Several participants of the Federal Open Market Committee, which meets regularly to determine monetary policy implementation, have indicated an inclination to prolong the tight monetary environment. At the same time, all members expect the interest rates to decline persistently over the next few years — a sentiment likely shared by financial markets, as interpreted by the deeply inverted yield curve. Still, with the possibility of a soft landing hinging on the timing and magnitude of the rate decreases over the next few years, central bankers would be prudent to follow the guidance implied by real interest rates on the back end of the inflationary cycle.
In its response to the onset of the pandemic, actions taken by the Fed likely mitigated the deterioration of capital markets and avoided a deflationary episode.
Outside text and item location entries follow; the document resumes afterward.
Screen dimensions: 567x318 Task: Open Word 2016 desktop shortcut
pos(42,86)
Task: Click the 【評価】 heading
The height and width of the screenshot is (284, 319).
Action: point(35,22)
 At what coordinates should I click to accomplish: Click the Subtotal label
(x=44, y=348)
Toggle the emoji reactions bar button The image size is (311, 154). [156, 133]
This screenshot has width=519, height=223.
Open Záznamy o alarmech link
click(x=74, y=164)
Consumer behavior induced by the pandemic caused an unusual macroeconomic environment, in which households significantly shifted consumption over time. This change in behavior, combined with supply chain disruptions and extensive fiscal stimulus, generated a corresponding surge in inflation. The Fed responded with conventional countercyclical monetary policy at a time when a customized response may have resulted in greater price stability.
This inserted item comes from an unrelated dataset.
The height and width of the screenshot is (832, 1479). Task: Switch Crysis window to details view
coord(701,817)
With the benefit of hindsight, opportunities for the Fed to increase interest rates sooner in the post-pandemic inflationary cycle seem clear. Plummeting real interest rates throughout 2020 and 2021 contributed to a surge in household and business spending, even as inflation began to rise throughout 2021. As the cycle matures, the Fed seeks to implement monetary policy that achieves price stability while avoiding an excessive economic contraction. The high (and rising) real interest rates as inflation approaches its 2% target, combined with the monetary policy effectiveness lags, indicate that the Fed risks overshooting a soft landing by continuing to implement contractionary monetary policy.
 This result is robust to alternative measures of the real interest rate, including the rate on 10-year U.S. Treasury securities net of the consumer price index growth rate and various real interest rates measured by the Federal Reserve Bank of Cleveland.